Pancreatite Aguda: Sinais Clínicos e Diagnóstico Diferencial

UEPA - Universidade do Estado do Pará - Belém — Prova 2021

Enunciado

Paciente de 36 anos com distensão abdominal, alteração do peristaltismo intestinal, irritação peritoneal e hemorragia retroperitoneal. O diagnóstico provável, neste caso, é:

Alternativas

  1. A) Litíase biliar
  2. B) Pancreatite aguda
  3. C) Litíase renal
  4. D) Apendicite aguda
  5. E) Neoplasia de Cólon direito

Pérola Clínica

Distensão abdominal + irritação peritoneal + hemorragia retroperitoneal = suspeitar de pancreatite aguda grave.

Resumo-Chave

A pancreatite aguda é uma inflamação do pâncreas que pode apresentar um espectro de gravidade. Sinais como distensão abdominal, irritação peritoneal e hemorragia retroperitoneal (sinais de Grey Turner ou Cullen) indicam um quadro mais grave, com necrose e possível complicação hemorrágica.

Contexto Educacional

A pancreatite aguda é uma inflamação súbita do pâncreas, que pode variar de uma forma leve e autolimitada a uma doença grave com necrose e falência de múltiplos órgãos.

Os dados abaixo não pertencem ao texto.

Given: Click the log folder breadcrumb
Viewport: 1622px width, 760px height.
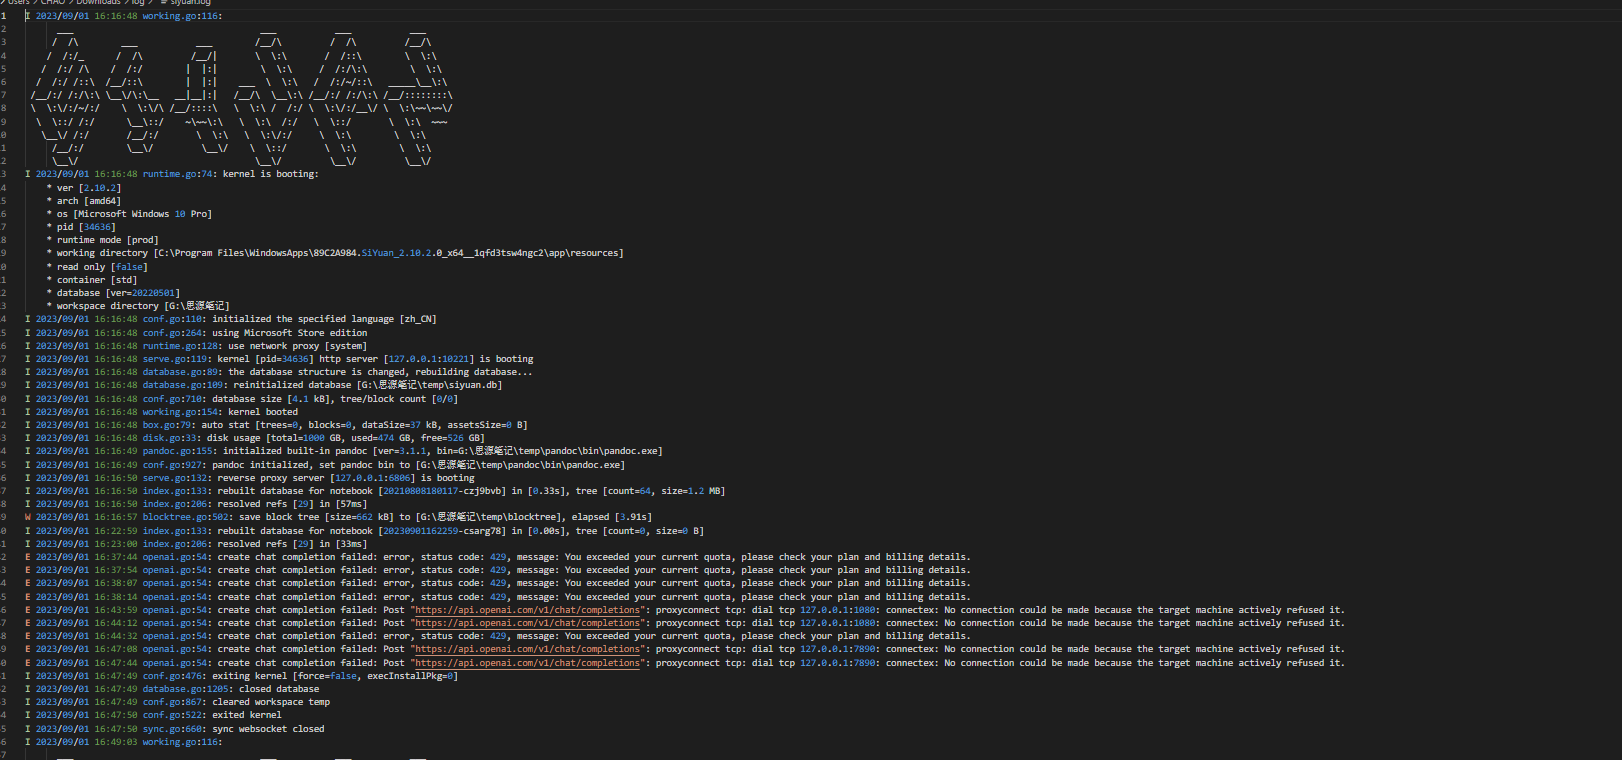Looking at the screenshot, I should coord(138,3).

É uma condição comum em serviços de emergência e um tema frequente em provas de residência, exigindo um diagnóstico rápido e manejo adequado para prevenir complicações e reduzir a mortalidade. As principais causas são litíase biliar e alcoolismo. A fisiopatologia envolve a ativação prematura de enzimas digestivas dentro do pâncreas, levando à autodigestão do órgão. Os sintomas clássicos incluem dor abdominal intensa e súbita no epigástrio, frequentemente irradiando para o dorso. Sinais como distensão abdominal, alteração do peristaltismo (íleo paralítico), irritação peritoneal e hemorragia retroperitoneal (sinais de Grey Turner – equimose nos flancos; e Cullen – equimose periumbilical) são indicativos de um quadro mais grave, com necrose e extravasamento de fluidos e sangue. O diagnóstico é estabelecido pela clínica, elevação de amilase e lipase séricas e exames de imagem como a tomografia computadorizada, que é essencial para avaliar a gravidade e a presença de complicações como necrose e coleções fluidas. O tratamento é principalmente de suporte, incluindo hidratação venosa agressiva, analgesia e jejum. Em casos graves, pode ser necessária intervenção cirúrgica ou endoscópica para drenagem de coleções ou descompressão biliar.

Perguntas Frequentes

Quais são os principais critérios diagnósticos para pancreatite aguda?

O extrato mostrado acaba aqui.